** Opening SUPPLIED RECORDS block **

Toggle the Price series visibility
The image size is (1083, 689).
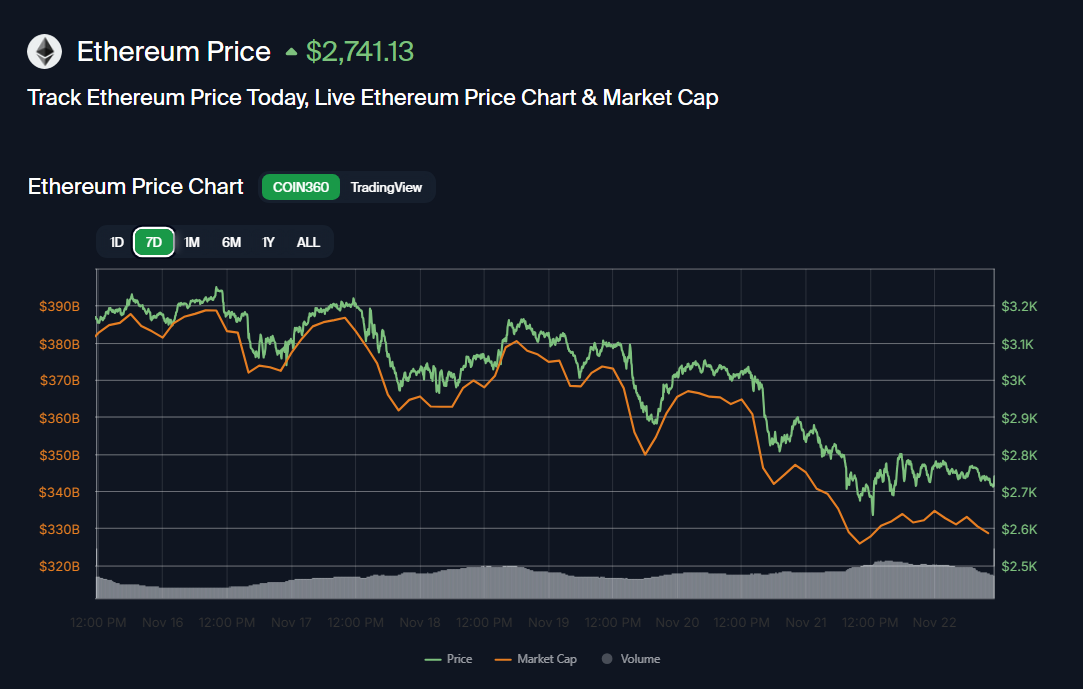(x=448, y=658)
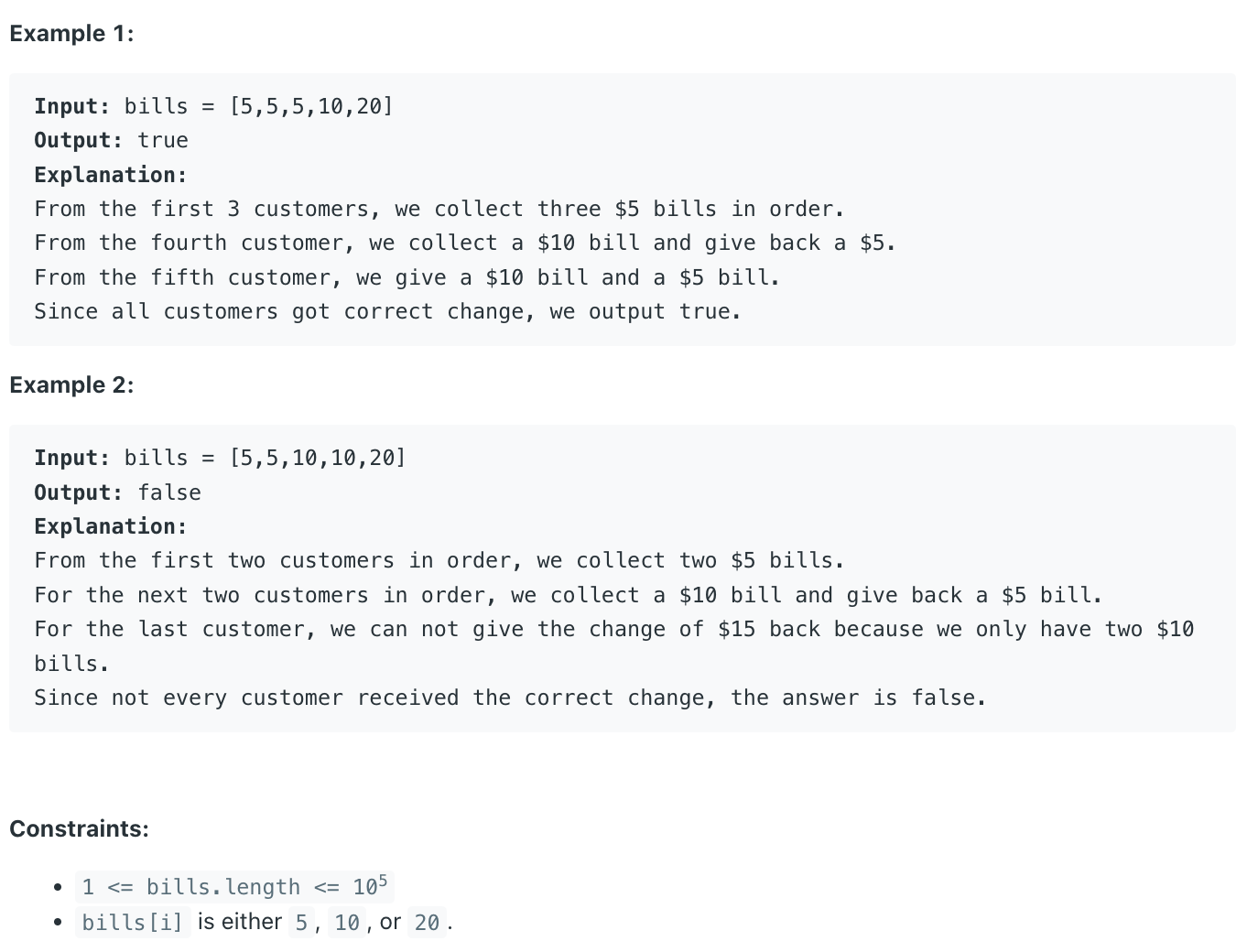Click the inline code value 20
Screen dimensions: 1258x952
(427, 922)
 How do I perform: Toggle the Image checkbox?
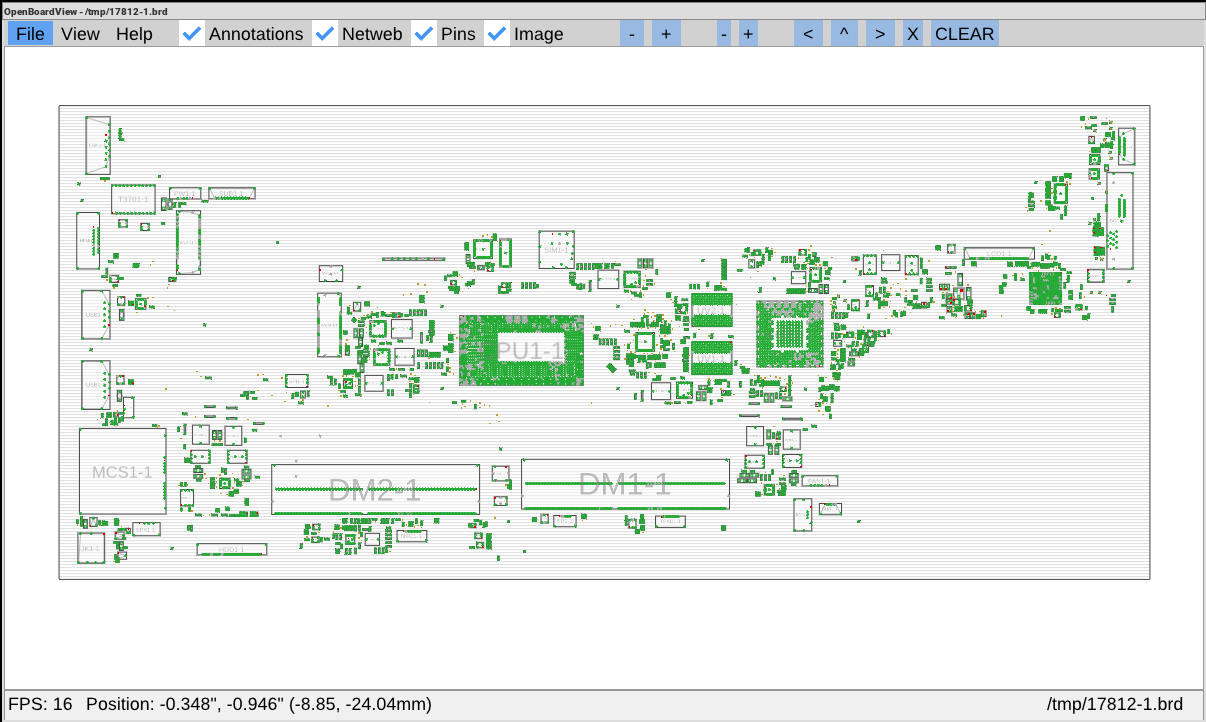497,34
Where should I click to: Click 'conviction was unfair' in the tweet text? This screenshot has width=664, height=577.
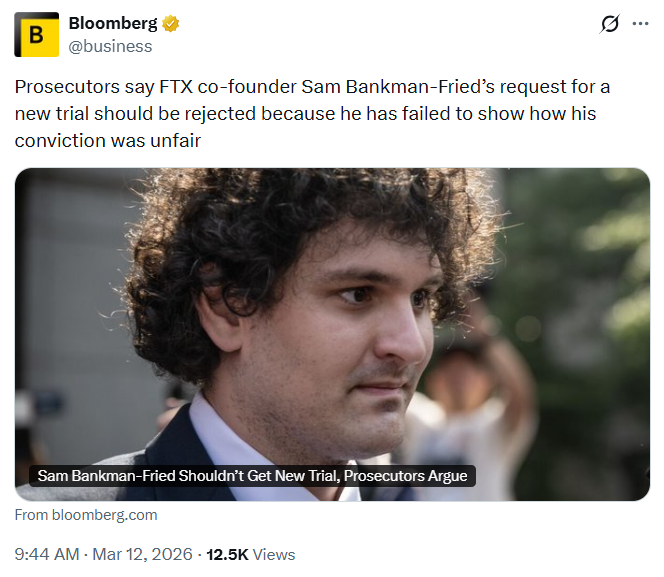pos(108,140)
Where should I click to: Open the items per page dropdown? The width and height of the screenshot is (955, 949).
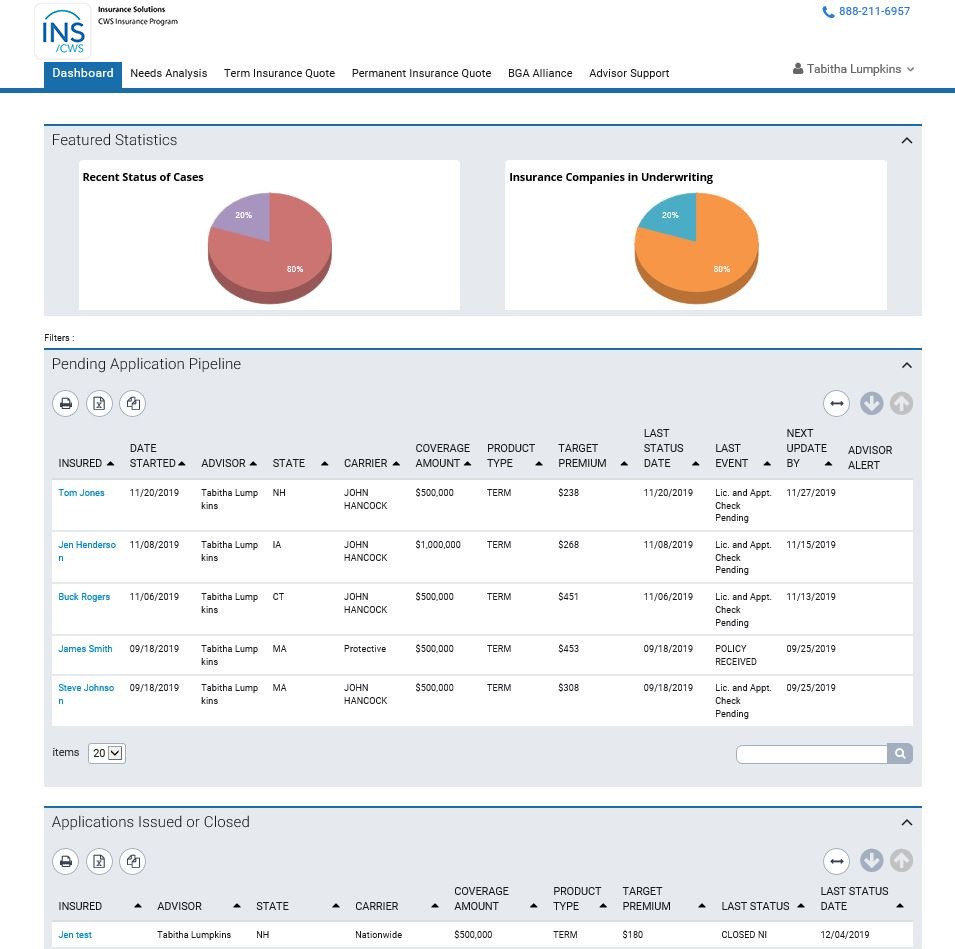click(x=107, y=753)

** Closing SUPPLIED RECORDS block **

▶ **DIRECTIONS FOR THIS TASK**: Could you copy the lines above exactly and skip the images?

▶ **RESPONSE TO THIS EXERCISE**:
Toggle the Price series visibility
The image size is (1083, 689).
(x=448, y=658)
Click the inline code value 20
Screen dimensions: 1258x952
(427, 922)
 How do I perform: Toggle the Image checkbox?
497,34
Where should I click to: Click 'conviction was unfair' in the tweet text? This screenshot has width=664, height=577.
pos(108,140)
Where should I click to: Open the items per page dropdown? The width and height of the screenshot is (955, 949).
click(x=107, y=753)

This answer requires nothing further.